Zommer also emphasized the importance of being modest as journalists, listening to what people need and being responsive when they want information. That is how to build trust, and over time, community members will begin fighting lies, too.

“What we need to do is to have that relationship with people, do more media literacy, find ways to help make them also be reporters on the ground in their WhatsApp groups asking, ‘Hey, why did you share this? What is your source?’” Zommer said. “But for sure, we needed to start yesterday.”

Roy said even those spreading disinformation understand the importance of direct interaction. In India, for example, political parties are recruiting people to join WhatsApp groups by sending campaign workers to talk with them in person: “They’re not doing it just by being behind their computers and sending them messages on WhatsApp.”

What’s Next with AI

Asked about the tools journalists can use to detect deepfakes, Roy and Zommer said they are unreliable. Factchequeado uses these tools and reports what they find, but is transparent about the limitations and follows up with traditional reporting to verify, Zommer said.

And that gets back to Roy’s point about the role of AI.

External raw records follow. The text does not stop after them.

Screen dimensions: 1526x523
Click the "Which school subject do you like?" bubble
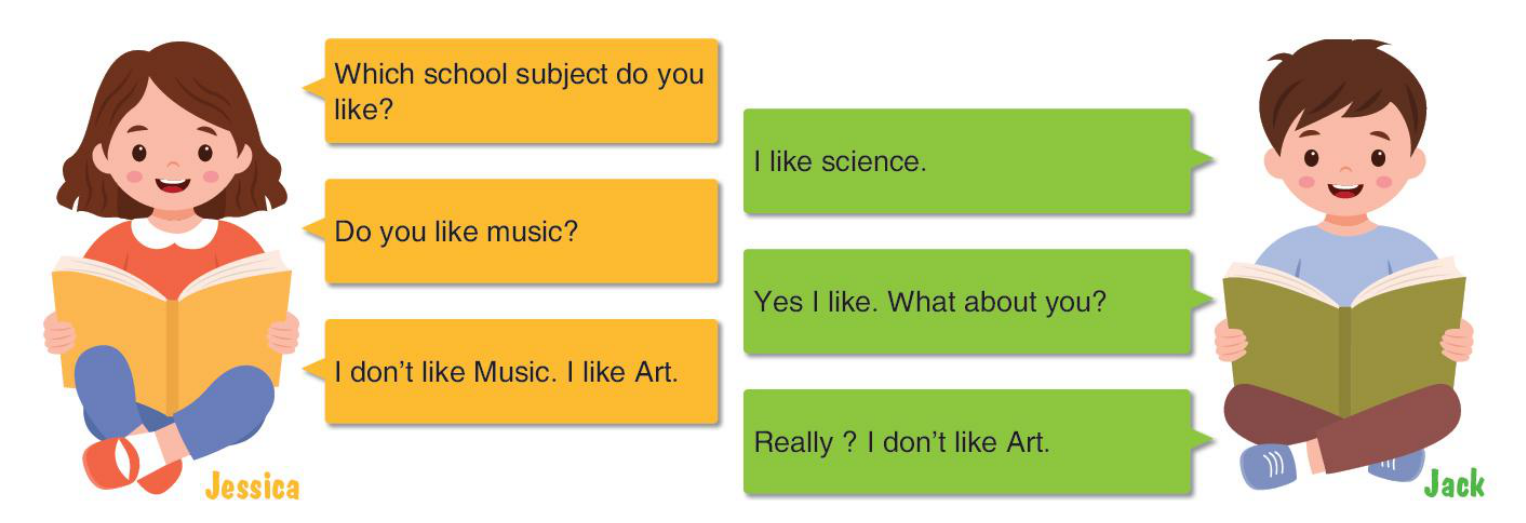click(521, 91)
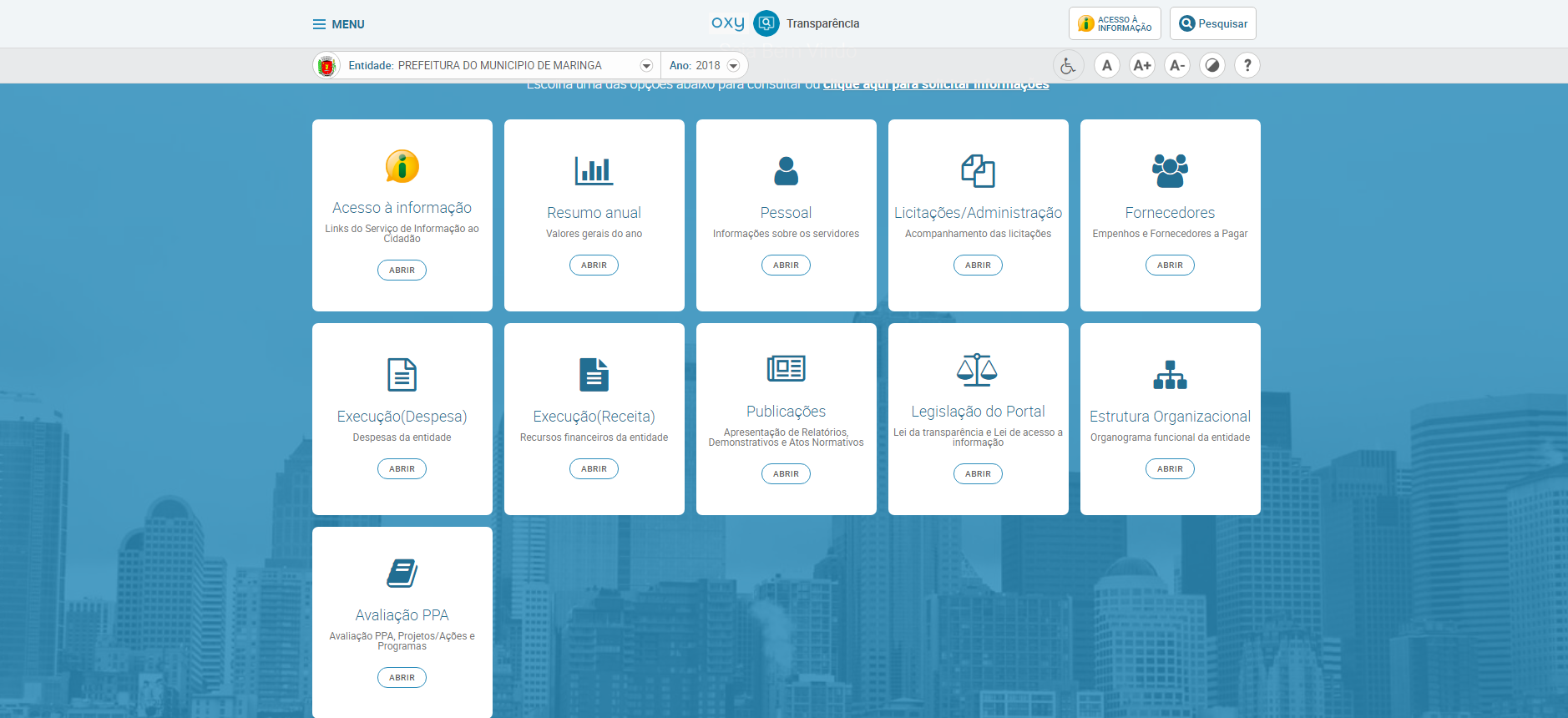Open the hamburger MENU

point(338,24)
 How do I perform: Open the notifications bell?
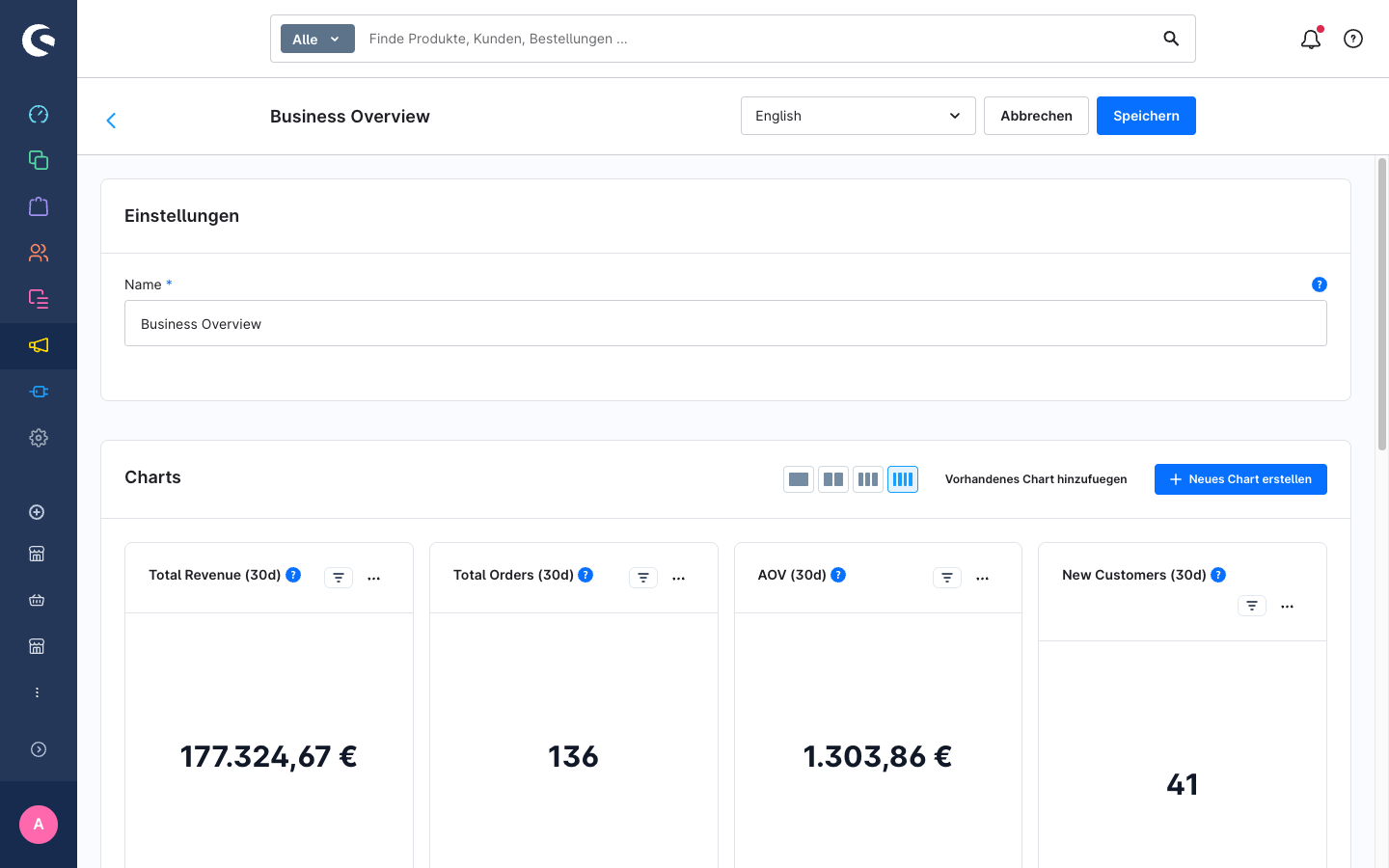1311,39
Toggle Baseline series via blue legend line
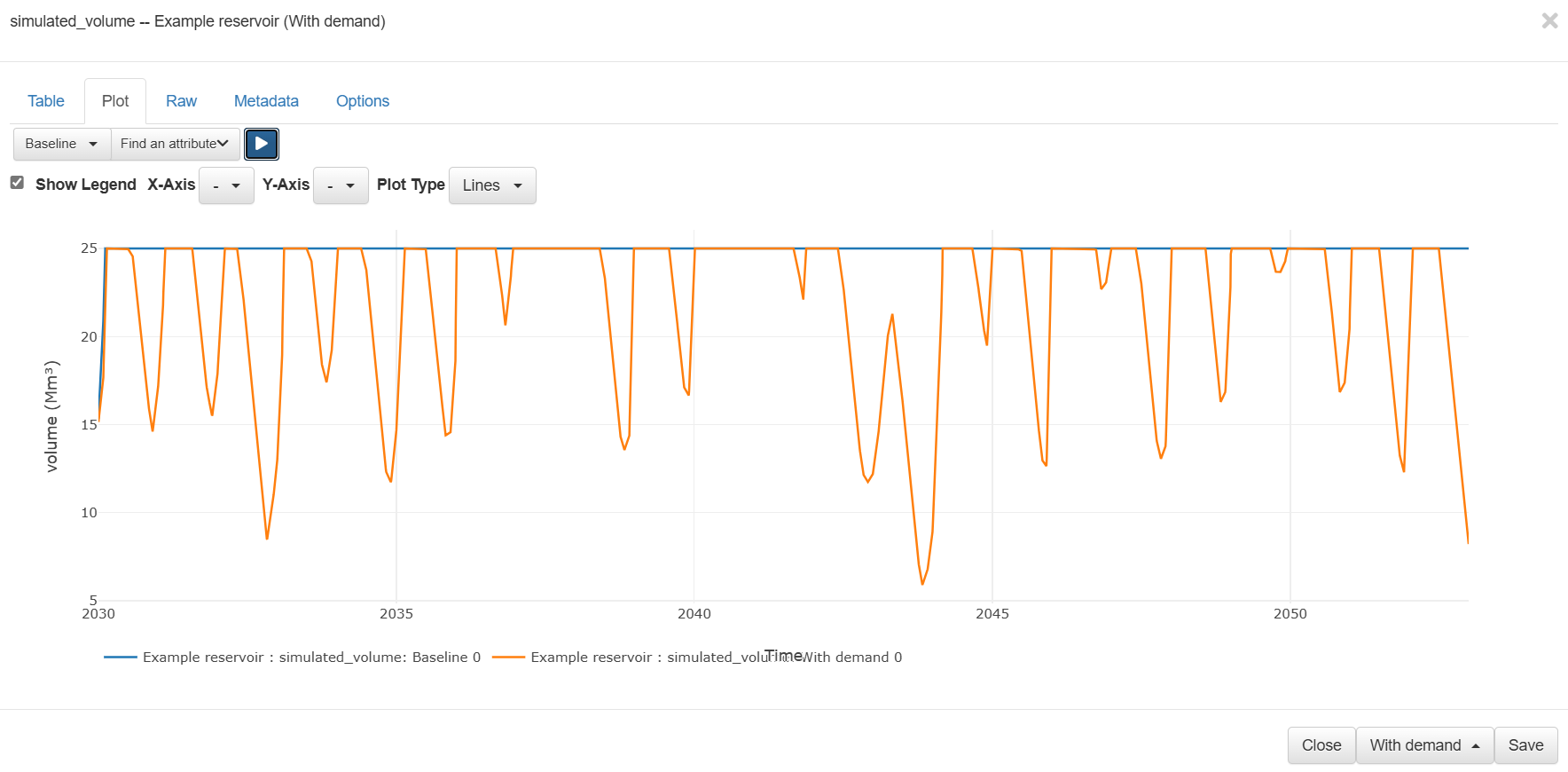Viewport: 1568px width, 772px height. 121,658
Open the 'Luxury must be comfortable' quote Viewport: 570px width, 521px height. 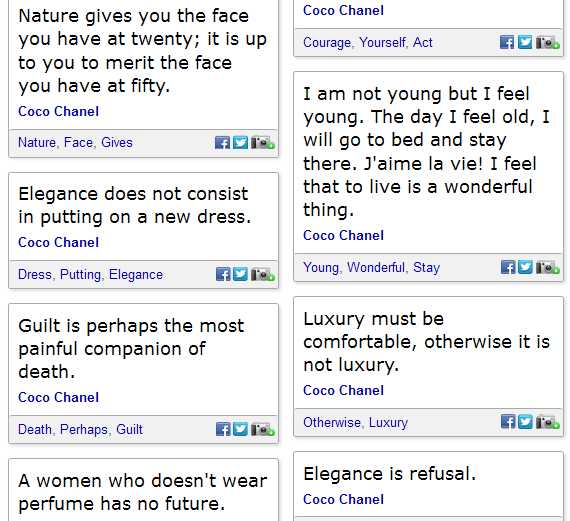426,342
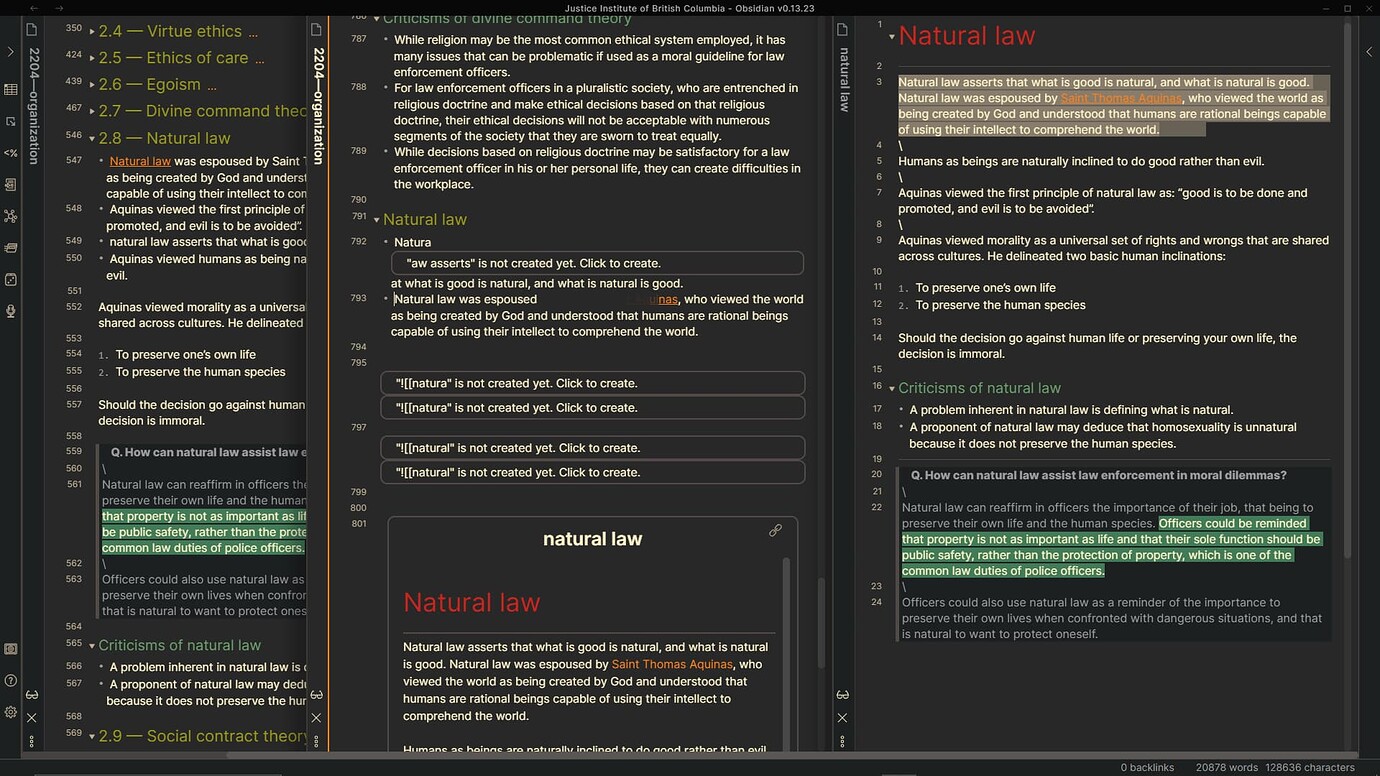Expand the 2.9 — Social contract theory section

tap(91, 735)
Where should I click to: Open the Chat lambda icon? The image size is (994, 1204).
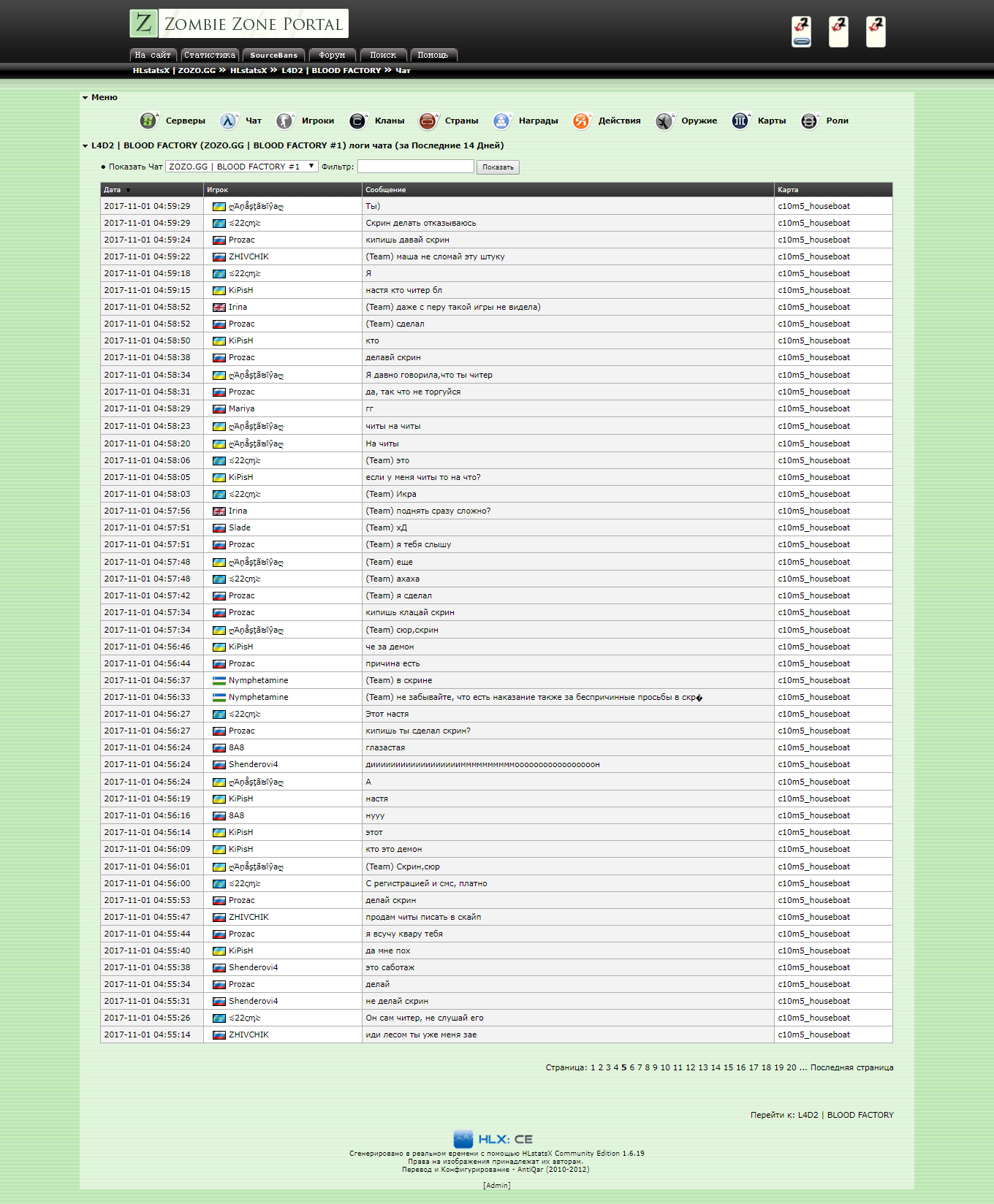click(x=229, y=121)
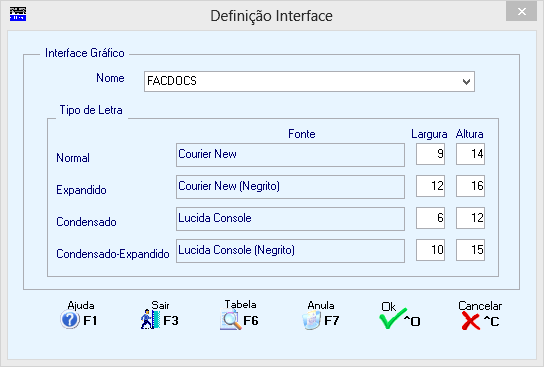Open the Tabela F6 lookup icon

coord(231,319)
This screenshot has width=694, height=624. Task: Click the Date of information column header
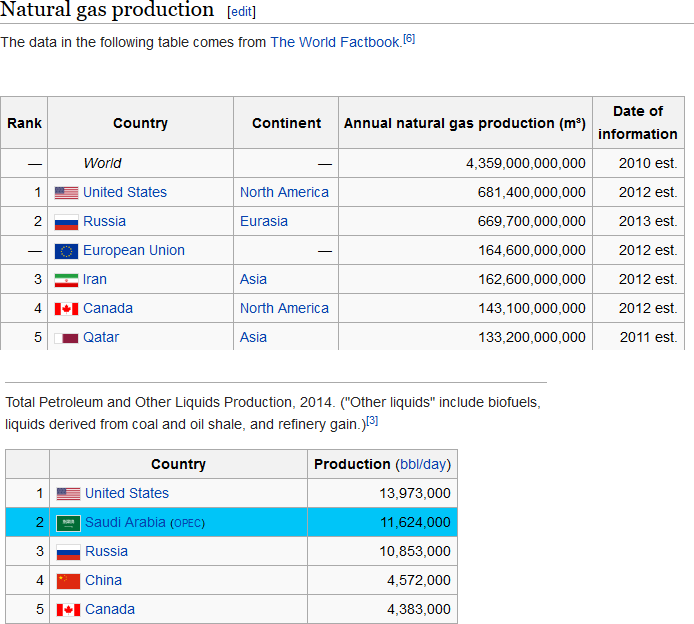coord(638,123)
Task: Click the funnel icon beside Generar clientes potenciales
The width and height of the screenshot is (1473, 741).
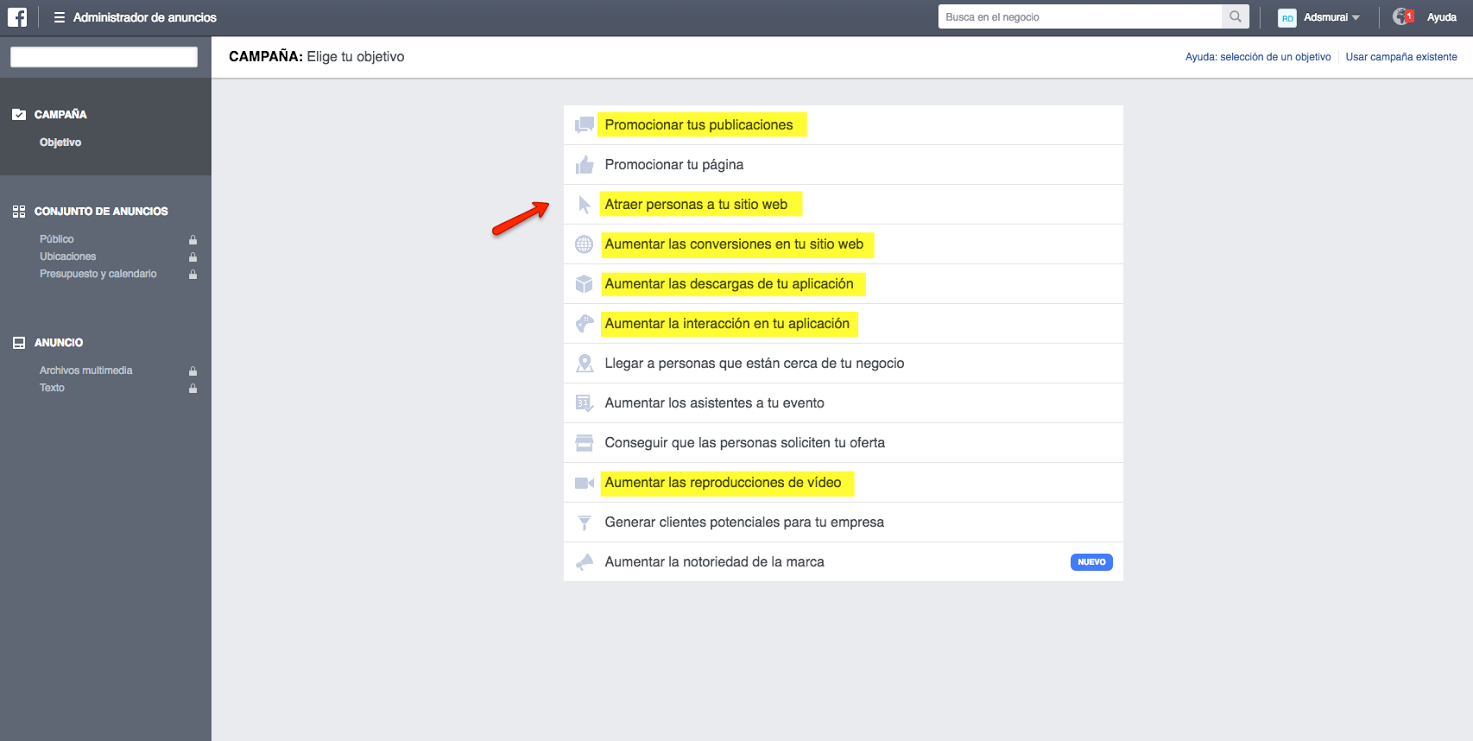Action: coord(584,521)
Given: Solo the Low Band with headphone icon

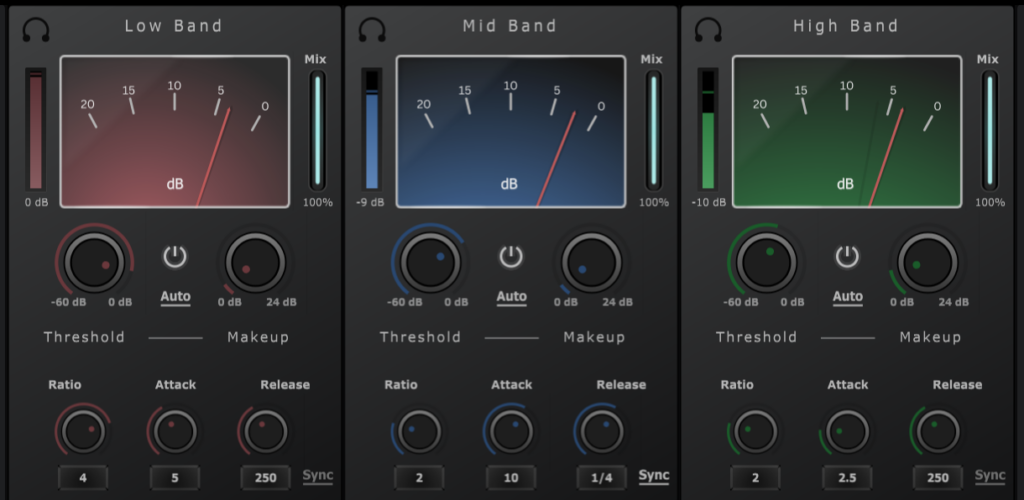Looking at the screenshot, I should pyautogui.click(x=36, y=29).

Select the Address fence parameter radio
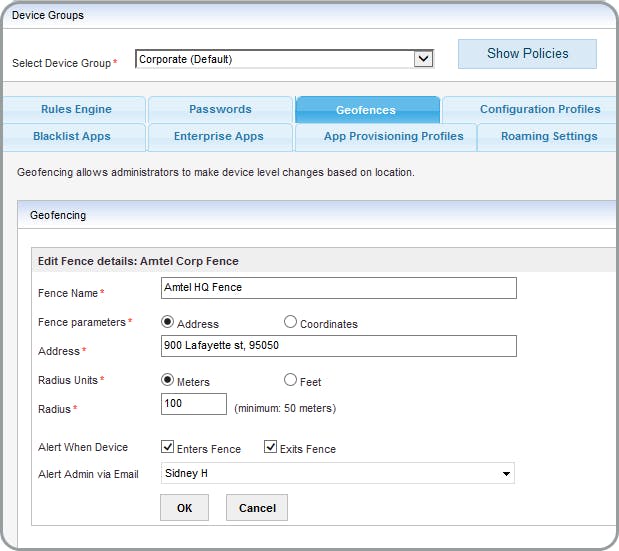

“We [journalists] are in the business of creating knowledge, of going and being able to fact check and see, ‘Is that true or not?’” said Roy, who calls herself an AI optimist. “That’s something that AI is not able to do, and will not be able to do. [These tools] don’t work as Google. They work on top of material and information that has been produced by journalists, by news, by those who are creating knowledge.”